Казалось бы, в последние годы все «забытые» имена отечественной философии триумфально или пусть даже без лишнего шума вернулись к широкой публике, заняли свое место в философском обиходе и завершили череду открытий-воскрешений в российской интеллектуальной истории.Вероятно, это благополучие иллюзорно – ведь признание обрели прежде всего труды представителей религиозно-философских направлений, удобных в качестве готовой альтернативы выхолощено официозной диалектике марксистского толка, но столь же глобальных в притязаниях на утверждение собственной картины мира.
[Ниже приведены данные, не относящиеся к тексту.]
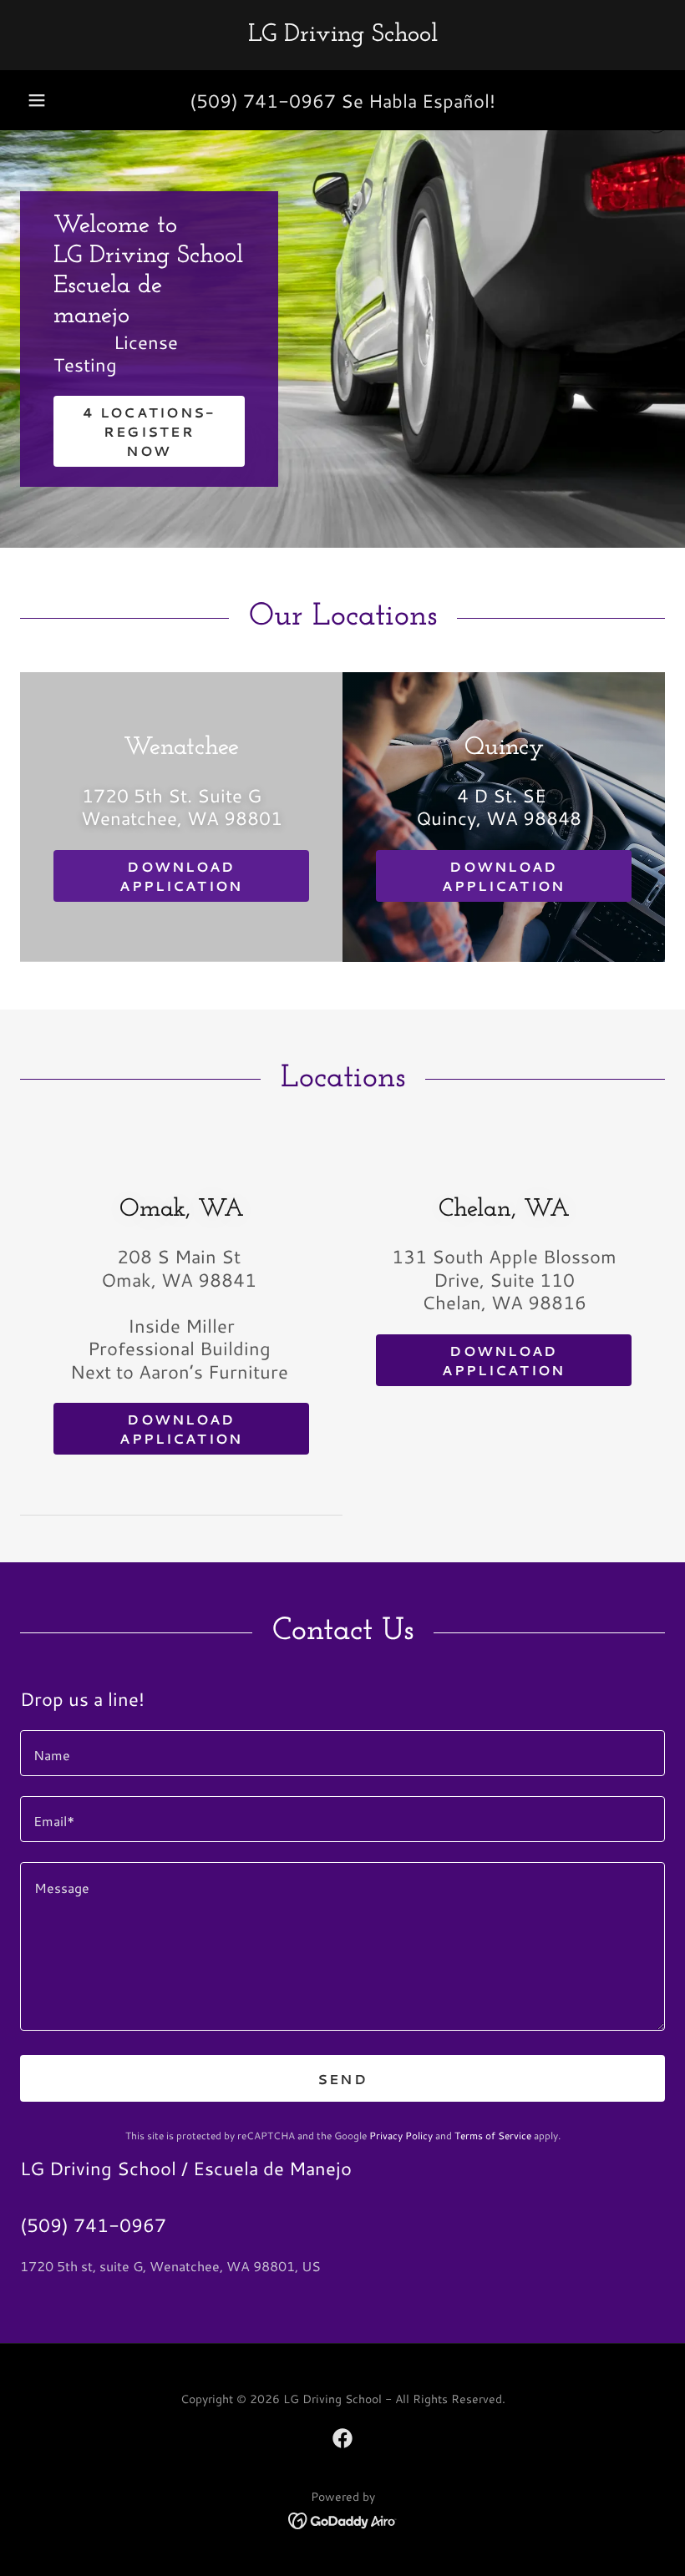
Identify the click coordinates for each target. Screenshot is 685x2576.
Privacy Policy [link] (401, 2135)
При этом нередко упускаются из вида концепции, лишенные грандиозности претензий на разрешение последних тайн бытия, но концентрирующие внимание на методологии и старающиеся не уходить в стилизованное богословие или упиваться спасительной метафорикой, которая вроде бы избавляет от необходимости строго придерживаться собственно философских средств.Этим как раз отличается подход М. Рубинштейна – человека удивительной судьбы, философа и педагога, который неизменно пытался ограничить круг исследования соразмерно познавательным средствам используемой дисциплины. Его теоретико-познавательные установки подразумевают отказ от претензии достигнуть абсолютного знания в рамках философского анализа, основанного на законах логики и рассчитанного на человеческий масштаб восприятия...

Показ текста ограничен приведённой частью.